Saved data entries
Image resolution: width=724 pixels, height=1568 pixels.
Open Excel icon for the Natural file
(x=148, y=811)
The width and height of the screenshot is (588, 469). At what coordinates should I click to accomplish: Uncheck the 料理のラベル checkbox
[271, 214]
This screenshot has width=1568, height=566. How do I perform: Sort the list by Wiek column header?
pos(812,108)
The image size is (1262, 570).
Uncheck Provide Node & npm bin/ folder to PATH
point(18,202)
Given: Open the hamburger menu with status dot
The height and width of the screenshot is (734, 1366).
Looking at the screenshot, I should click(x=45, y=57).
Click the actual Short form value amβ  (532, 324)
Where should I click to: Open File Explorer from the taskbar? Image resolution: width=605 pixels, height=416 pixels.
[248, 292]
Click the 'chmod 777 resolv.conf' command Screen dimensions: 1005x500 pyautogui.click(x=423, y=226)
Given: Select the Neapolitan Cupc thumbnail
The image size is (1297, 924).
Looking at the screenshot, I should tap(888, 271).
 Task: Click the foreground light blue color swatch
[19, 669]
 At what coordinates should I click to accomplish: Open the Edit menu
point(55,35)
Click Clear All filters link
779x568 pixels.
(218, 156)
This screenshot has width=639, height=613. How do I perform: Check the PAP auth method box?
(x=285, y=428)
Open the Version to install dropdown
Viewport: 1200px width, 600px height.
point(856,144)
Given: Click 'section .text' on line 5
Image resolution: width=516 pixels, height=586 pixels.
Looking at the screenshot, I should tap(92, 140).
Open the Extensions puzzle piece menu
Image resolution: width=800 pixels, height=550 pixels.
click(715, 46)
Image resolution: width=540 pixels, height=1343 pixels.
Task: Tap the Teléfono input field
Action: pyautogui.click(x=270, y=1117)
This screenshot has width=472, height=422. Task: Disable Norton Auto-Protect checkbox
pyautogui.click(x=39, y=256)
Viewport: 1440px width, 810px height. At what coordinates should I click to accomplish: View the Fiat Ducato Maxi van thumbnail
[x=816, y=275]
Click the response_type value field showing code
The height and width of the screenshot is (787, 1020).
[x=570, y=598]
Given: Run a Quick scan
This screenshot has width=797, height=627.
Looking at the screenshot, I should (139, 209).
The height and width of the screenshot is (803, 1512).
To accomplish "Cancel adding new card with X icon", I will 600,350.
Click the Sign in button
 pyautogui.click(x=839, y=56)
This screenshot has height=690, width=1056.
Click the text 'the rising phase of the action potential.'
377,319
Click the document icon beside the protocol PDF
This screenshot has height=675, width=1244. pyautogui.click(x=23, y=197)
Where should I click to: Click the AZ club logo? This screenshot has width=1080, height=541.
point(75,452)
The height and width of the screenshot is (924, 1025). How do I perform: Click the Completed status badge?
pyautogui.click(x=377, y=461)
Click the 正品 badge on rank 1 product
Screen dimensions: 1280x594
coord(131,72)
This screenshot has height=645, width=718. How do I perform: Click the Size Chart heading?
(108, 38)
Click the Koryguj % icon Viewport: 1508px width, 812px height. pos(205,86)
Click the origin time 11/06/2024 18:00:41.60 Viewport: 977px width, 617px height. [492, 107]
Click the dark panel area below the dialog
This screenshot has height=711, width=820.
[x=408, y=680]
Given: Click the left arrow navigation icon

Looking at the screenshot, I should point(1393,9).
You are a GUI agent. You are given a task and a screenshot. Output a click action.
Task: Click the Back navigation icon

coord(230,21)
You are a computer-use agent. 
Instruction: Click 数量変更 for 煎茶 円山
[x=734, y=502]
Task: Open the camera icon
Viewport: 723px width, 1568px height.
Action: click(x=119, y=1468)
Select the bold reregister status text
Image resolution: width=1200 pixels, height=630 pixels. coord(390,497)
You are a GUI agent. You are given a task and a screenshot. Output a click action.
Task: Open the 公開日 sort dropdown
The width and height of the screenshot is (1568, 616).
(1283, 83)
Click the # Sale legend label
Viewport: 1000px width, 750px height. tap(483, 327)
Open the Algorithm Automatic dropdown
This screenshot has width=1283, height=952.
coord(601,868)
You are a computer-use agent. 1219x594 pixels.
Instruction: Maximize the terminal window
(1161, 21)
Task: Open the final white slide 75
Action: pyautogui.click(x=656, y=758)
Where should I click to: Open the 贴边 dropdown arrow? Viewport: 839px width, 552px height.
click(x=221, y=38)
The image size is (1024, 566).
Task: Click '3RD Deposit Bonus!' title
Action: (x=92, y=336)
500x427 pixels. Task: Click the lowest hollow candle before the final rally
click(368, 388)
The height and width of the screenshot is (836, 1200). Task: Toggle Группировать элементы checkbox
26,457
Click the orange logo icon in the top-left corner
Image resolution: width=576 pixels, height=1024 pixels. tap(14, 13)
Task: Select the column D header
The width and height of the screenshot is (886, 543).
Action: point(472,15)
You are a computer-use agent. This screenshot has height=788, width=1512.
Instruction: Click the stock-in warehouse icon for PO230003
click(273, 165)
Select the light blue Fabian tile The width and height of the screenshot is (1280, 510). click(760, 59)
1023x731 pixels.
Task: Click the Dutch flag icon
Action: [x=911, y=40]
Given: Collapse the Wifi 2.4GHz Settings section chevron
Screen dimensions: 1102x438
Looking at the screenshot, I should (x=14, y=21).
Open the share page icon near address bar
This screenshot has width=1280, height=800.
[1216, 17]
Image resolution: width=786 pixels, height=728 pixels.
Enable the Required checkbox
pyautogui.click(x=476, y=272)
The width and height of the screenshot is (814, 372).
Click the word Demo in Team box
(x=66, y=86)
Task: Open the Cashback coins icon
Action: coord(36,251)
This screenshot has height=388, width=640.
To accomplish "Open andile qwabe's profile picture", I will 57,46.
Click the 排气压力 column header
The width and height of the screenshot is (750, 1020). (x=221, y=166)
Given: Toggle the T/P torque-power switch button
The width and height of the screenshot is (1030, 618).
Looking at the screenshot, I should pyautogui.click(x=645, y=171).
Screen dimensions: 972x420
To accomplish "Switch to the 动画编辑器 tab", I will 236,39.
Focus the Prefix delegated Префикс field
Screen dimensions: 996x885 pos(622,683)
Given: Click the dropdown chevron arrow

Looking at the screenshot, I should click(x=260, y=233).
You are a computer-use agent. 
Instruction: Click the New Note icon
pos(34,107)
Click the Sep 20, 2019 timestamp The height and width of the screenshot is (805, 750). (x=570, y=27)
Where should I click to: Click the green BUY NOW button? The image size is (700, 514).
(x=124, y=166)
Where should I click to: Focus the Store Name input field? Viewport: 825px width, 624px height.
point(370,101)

## Task details
Beginning with the line that contains "Screen dimensions: 972x420", return every line through the end of the data above, exactly as written.

## Exercise response
Screen dimensions: 972x420
To accomplish "Switch to the 动画编辑器 tab", I will 236,39.
Focus the Prefix delegated Префикс field
Screen dimensions: 996x885 pos(622,683)
Given: Click the dropdown chevron arrow

Looking at the screenshot, I should click(x=260, y=233).
You are a computer-use agent. 
Instruction: Click the New Note icon
pos(34,107)
Click the Sep 20, 2019 timestamp The height and width of the screenshot is (805, 750). (x=570, y=27)
Where should I click to: Click the green BUY NOW button? The image size is (700, 514).
(x=124, y=166)
Where should I click to: Focus the Store Name input field? Viewport: 825px width, 624px height.
point(370,101)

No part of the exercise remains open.